STATED EXERCISE 1 | Write out the post about adding multiplayer to a singleplayer game word for word, in full.

DOCUMENT SECTION |

My 50% finished 2D sidescroller with Box2D as physics engine should have multiplayer support in the final version. However, the current code is just a singleplayer game.

  • What should I do now?
  • And more important, how should I implement multiplayer and combine it with singleplayer?
  • Is it a bad idea to code the singleplayer mode separated from multiplayer mode (like Notch did it with Minecraft)?

The performance in singleplayer should be as good as possible (Simulating physics with using a loopback server to implement singleplayer mode would be a problem there)

Full background / questions:

I'm working on a relatively large 2D game project in C++, with physics as a core element of it. (I use Box2D for that)

The finished game should have full multiplayer support, however I made the mistake that I didn't plan the networking part properly and basically worked on a singleplayer game until now.

I thought that multiplayer support could be added to the almost finished singleplayer game in a relatively easy and clear way, but apparently, from what I have read this is wrong.

I even read that a multiplayer game should be programmed as one from the beginning, with the singleplayer mode actually just consisting of hosting an invisible local server and connecting to it via loopback. (I found out that most FPS game engines do it that way, an example would be Source)

SUPPLIED DATA |

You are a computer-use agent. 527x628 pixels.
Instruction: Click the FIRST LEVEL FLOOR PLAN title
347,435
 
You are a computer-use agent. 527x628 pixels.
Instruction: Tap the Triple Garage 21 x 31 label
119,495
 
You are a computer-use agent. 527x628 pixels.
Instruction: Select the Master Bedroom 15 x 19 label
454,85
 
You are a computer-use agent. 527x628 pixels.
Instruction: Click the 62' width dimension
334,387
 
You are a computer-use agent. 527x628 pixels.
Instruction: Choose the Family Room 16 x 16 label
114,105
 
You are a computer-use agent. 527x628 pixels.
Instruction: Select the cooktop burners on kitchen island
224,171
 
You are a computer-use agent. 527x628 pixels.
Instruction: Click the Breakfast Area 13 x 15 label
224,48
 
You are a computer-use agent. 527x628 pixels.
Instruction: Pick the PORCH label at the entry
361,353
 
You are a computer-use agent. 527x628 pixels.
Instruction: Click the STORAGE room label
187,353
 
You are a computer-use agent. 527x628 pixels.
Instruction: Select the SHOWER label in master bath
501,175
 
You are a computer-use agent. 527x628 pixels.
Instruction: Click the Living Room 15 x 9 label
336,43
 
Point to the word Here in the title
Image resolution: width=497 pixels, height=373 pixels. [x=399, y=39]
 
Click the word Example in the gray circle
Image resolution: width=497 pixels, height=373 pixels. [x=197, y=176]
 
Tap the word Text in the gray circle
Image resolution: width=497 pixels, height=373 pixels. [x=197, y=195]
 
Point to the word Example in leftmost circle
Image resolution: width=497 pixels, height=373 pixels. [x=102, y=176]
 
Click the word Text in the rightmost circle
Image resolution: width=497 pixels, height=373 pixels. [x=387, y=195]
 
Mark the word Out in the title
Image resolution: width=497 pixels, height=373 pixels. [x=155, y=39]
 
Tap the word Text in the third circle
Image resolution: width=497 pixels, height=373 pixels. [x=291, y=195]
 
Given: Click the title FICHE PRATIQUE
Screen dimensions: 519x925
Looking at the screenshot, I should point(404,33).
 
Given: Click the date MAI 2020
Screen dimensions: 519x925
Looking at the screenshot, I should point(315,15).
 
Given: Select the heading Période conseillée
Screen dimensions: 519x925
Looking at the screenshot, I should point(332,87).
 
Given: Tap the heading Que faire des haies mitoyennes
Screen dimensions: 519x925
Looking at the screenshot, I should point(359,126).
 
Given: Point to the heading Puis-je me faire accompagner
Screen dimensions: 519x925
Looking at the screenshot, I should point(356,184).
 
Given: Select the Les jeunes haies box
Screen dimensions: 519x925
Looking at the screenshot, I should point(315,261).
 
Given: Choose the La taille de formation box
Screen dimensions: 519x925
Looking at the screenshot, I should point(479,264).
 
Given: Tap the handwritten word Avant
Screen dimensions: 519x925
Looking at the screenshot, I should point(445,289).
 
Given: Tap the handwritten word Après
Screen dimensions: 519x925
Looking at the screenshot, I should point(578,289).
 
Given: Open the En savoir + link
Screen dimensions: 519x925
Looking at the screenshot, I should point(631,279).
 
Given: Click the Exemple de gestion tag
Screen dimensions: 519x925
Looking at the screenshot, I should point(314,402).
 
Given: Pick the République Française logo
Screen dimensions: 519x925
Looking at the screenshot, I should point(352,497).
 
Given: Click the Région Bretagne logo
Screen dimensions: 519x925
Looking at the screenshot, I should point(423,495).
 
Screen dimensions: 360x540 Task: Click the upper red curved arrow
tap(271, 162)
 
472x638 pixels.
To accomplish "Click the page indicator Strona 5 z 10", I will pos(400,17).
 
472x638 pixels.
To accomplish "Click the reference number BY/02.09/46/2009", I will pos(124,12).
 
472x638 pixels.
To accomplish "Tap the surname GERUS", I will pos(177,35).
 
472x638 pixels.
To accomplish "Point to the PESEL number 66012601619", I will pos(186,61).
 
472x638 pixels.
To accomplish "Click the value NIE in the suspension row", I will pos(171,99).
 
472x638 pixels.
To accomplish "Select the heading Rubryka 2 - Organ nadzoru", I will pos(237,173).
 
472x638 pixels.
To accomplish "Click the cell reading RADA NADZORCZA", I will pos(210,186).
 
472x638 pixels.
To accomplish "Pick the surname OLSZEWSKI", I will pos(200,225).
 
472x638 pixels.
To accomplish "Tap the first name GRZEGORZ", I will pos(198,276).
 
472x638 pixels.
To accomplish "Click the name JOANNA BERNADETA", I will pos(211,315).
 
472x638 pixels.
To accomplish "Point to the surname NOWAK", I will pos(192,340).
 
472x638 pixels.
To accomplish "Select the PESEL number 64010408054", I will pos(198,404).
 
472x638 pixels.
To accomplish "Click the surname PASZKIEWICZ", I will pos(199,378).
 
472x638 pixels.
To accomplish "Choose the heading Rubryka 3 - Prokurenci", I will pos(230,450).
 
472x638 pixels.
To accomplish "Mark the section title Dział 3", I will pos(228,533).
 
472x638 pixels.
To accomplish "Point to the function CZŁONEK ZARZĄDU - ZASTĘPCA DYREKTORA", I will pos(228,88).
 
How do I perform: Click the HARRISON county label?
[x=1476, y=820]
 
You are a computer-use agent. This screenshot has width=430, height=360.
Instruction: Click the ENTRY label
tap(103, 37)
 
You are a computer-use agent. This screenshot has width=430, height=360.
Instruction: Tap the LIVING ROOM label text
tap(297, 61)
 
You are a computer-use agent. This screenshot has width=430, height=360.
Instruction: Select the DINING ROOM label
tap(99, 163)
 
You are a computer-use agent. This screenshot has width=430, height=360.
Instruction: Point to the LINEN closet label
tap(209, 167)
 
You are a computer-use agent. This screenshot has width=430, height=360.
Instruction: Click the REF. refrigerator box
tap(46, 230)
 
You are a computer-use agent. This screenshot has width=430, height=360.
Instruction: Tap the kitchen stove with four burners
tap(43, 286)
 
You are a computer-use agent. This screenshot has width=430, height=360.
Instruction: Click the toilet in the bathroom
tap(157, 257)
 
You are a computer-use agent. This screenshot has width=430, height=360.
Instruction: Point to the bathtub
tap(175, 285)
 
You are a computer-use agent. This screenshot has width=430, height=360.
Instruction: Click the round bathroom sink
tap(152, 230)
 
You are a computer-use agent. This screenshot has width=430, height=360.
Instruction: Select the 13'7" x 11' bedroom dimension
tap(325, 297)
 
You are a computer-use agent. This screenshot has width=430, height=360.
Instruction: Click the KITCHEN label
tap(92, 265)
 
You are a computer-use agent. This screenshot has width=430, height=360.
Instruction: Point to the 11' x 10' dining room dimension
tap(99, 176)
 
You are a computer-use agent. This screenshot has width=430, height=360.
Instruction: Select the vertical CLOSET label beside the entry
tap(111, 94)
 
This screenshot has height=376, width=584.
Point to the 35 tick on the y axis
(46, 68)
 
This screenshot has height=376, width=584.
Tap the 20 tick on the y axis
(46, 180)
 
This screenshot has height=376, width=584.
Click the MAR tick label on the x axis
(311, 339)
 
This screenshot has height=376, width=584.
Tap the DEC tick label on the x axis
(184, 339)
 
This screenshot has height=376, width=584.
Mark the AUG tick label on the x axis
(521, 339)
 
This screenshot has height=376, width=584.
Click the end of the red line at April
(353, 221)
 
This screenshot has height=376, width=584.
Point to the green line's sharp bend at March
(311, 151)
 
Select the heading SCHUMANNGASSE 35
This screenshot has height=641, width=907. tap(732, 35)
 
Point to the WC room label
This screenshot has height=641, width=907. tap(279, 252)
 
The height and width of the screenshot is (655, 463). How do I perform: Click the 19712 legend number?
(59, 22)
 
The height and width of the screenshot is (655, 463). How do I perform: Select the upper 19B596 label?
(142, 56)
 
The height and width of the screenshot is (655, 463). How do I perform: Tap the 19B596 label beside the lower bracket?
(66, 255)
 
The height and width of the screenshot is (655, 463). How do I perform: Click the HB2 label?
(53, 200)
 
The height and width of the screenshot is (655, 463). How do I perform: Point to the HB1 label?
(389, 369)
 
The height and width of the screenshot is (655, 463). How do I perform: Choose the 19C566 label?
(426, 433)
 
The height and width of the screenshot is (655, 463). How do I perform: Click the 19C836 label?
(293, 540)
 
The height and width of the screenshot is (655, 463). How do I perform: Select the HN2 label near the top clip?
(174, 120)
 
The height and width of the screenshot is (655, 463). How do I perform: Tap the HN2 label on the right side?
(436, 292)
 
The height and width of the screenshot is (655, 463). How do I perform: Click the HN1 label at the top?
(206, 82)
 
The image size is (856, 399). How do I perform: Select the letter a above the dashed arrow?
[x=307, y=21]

STATED EXERCISE 2 | Please copy out the listing from its first line through the line holding "pixels. [x=387, y=195]", both included, without changing anything.

TASK OUTPUT 1 |
My 50% finished 2D sidescroller with Box2D as physics engine should have multiplayer support in the final version. However, the current code is just a singleplayer game.

  • What should I do now?
  • And more important, how should I implement multiplayer and combine it with singleplayer?
  • Is it a bad idea to code the singleplayer mode separated from multiplayer mode (like Notch did it with Minecraft)?

The performance in singleplayer should be as good as possible (Simulating physics with using a loopback server to implement singleplayer mode would be a problem there)

Full background / questions:

I'm working on a relatively large 2D game project in C++, with physics as a core element of it. (I use Box2D for that)

The finished game should have full multiplayer support, however I made the mistake that I didn't plan the networking part properly and basically worked on a singleplayer game until now.

I thought that multiplayer support could be added to the almost finished singleplayer game in a relatively easy and clear way, but apparently, from what I have read this is wrong.

I even read that a multiplayer game should be programmed as one from the beginning, with the singleplayer mode actually just consisting of hosting an invisible local server and connecting to it via loopback. (I found out that most FPS game engines do it that way, an example would be Source)

TASK OUTPUT 2 |
You are a computer-use agent. 527x628 pixels.
Instruction: Click the FIRST LEVEL FLOOR PLAN title
347,435
 
You are a computer-use agent. 527x628 pixels.
Instruction: Tap the Triple Garage 21 x 31 label
119,495
 
You are a computer-use agent. 527x628 pixels.
Instruction: Select the Master Bedroom 15 x 19 label
454,85
 
You are a computer-use agent. 527x628 pixels.
Instruction: Click the 62' width dimension
334,387
 
You are a computer-use agent. 527x628 pixels.
Instruction: Choose the Family Room 16 x 16 label
114,105
 
You are a computer-use agent. 527x628 pixels.
Instruction: Select the cooktop burners on kitchen island
224,171
 
You are a computer-use agent. 527x628 pixels.
Instruction: Click the Breakfast Area 13 x 15 label
224,48
 
You are a computer-use agent. 527x628 pixels.
Instruction: Pick the PORCH label at the entry
361,353
 
You are a computer-use agent. 527x628 pixels.
Instruction: Click the STORAGE room label
187,353
 
You are a computer-use agent. 527x628 pixels.
Instruction: Select the SHOWER label in master bath
501,175
 
You are a computer-use agent. 527x628 pixels.
Instruction: Click the Living Room 15 x 9 label
336,43
 
Point to the word Here in the title
Image resolution: width=497 pixels, height=373 pixels. [x=399, y=39]
 
Click the word Example in the gray circle
Image resolution: width=497 pixels, height=373 pixels. [x=197, y=176]
 
Tap the word Text in the gray circle
Image resolution: width=497 pixels, height=373 pixels. [x=197, y=195]
 
Point to the word Example in leftmost circle
Image resolution: width=497 pixels, height=373 pixels. [x=102, y=176]
 
Click the word Text in the rightmost circle
Image resolution: width=497 pixels, height=373 pixels. [x=387, y=195]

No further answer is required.